MARSAUCHE (Arnaud), La « question des étrangers » à Paris 1914-1918

MARSAUCHE (Arnaud), La « question des étrangers » à Paris 1914-1918, Maîtrise [Antoine Prost, Jean-Louis Robert], Univ. Paris 1 CRHMSS, 1990, 159 p. + annexes

Avec l’octroi ou le refus du permis de séjour, rendu obligatoire dès le début de la guerre de 14-18 pour tout étranger résidant en France, un système nouveau se met en place (évacuations et internements, mais surtout une meilleure identification) à travers duquel la politique du ministère de l’Intérieur permet de mesurer l’impact du « nationalisme » sur l’administration responsable du contrôle des étrangers.

À Paris, c’est la préfecture de police qui en a la charge.
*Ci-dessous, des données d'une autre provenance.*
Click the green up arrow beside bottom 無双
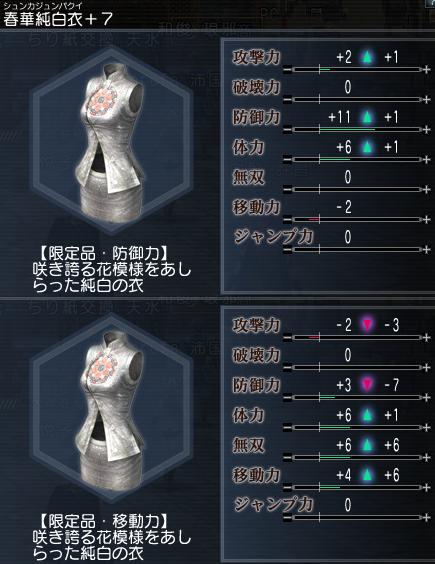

Dès 1915, le conseil municipal lance des campagnes très virulentes contre le ministre de l’lntérieur, Léon Malvy. Principaux thèmes : la présence étrangère dans la capitale, les naturalisations, l’engagement dans la légion. La communauté russe, majoritairement juive, est la plus menacée. Pour répondre à ces attaques de la droite, une commission composée de notables et de fonctionnaires est chargée en janvier 1916 de revoir l’octroi des permis de séjour.
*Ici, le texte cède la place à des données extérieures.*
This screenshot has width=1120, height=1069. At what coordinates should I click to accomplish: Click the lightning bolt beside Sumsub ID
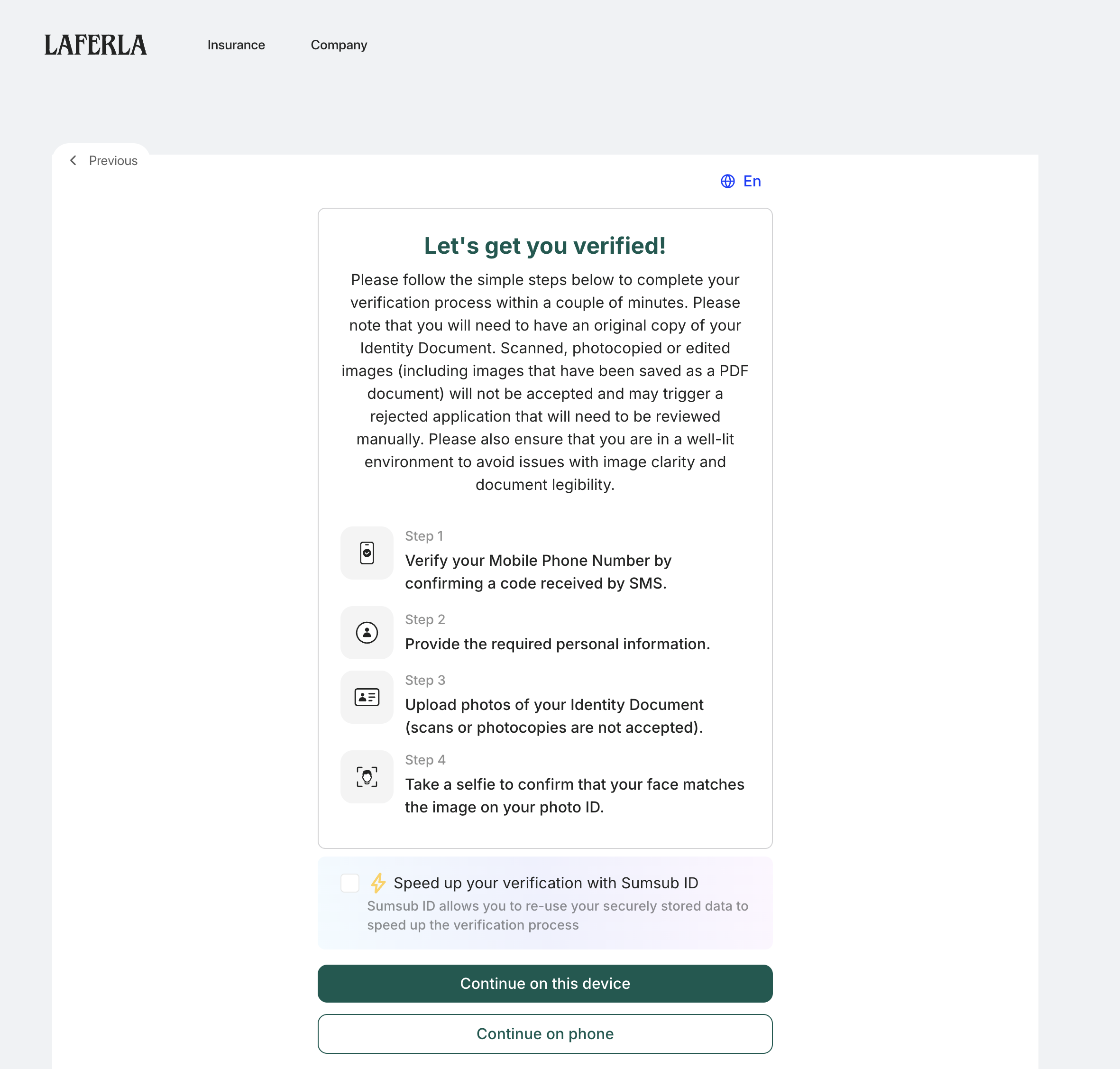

Ce sont les procès-verbaux de cette commission de révision qui forment jusqu’en juin 1917 l’essentiel de nos sources, faisant apparaître la complexité des identités nationales, particulièrement à Paris où vivaient à la veille du conflit environ 200 000 étrangers. La commission aura à connaître de 6 000 cas, notamment des Tchèques, Polonais, Roumains, Serbes et Trentins, sous tutelle austro-hongroise.
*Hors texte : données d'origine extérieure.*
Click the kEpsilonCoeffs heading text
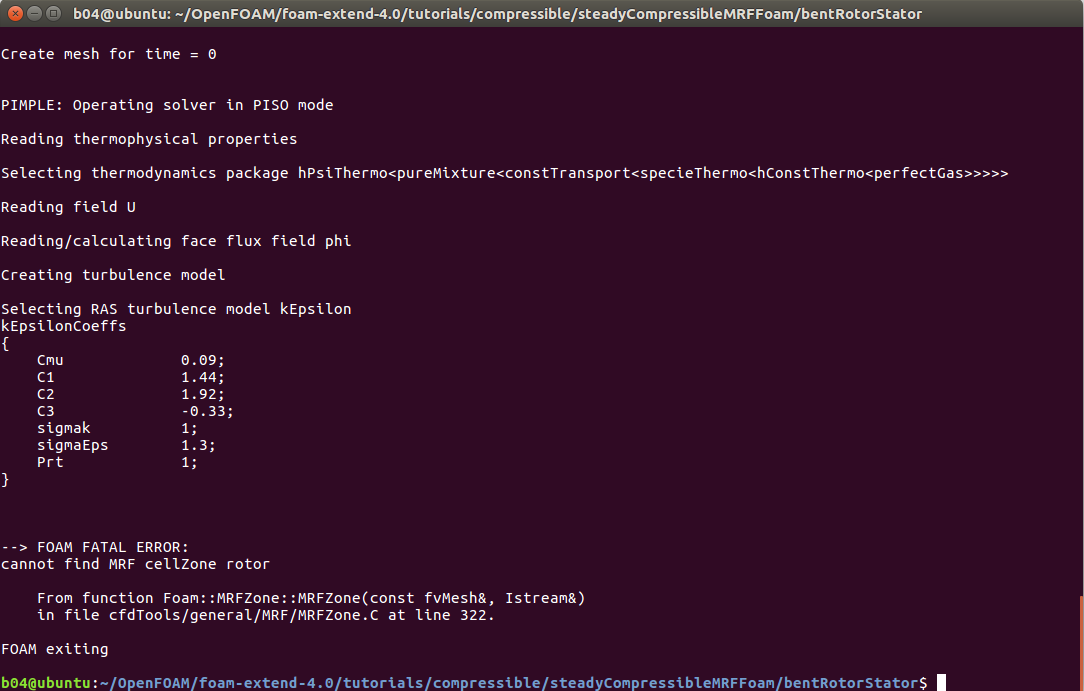 (x=64, y=326)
Il en ressort que les pouvoirs publics n’ont entrepris aucune mesure spectaculaire à leur encontre, comme le réclamait le conseil municipal. Cependant, seule l’intervention d’Émile Durkheim, vice-président de la Commission, a évité une expulsion massive des Russes. En faisant apparaître parallèlement la logique qui amène à la création d’une carte d’identité pour les étrangers (avril 1917), cette période montre clairement que c’est à Paris, pôle d’accueil, que l’étranger est devenu un enjeu politique, au point que Clemenceau s’en servira pour faire chuter Malvy.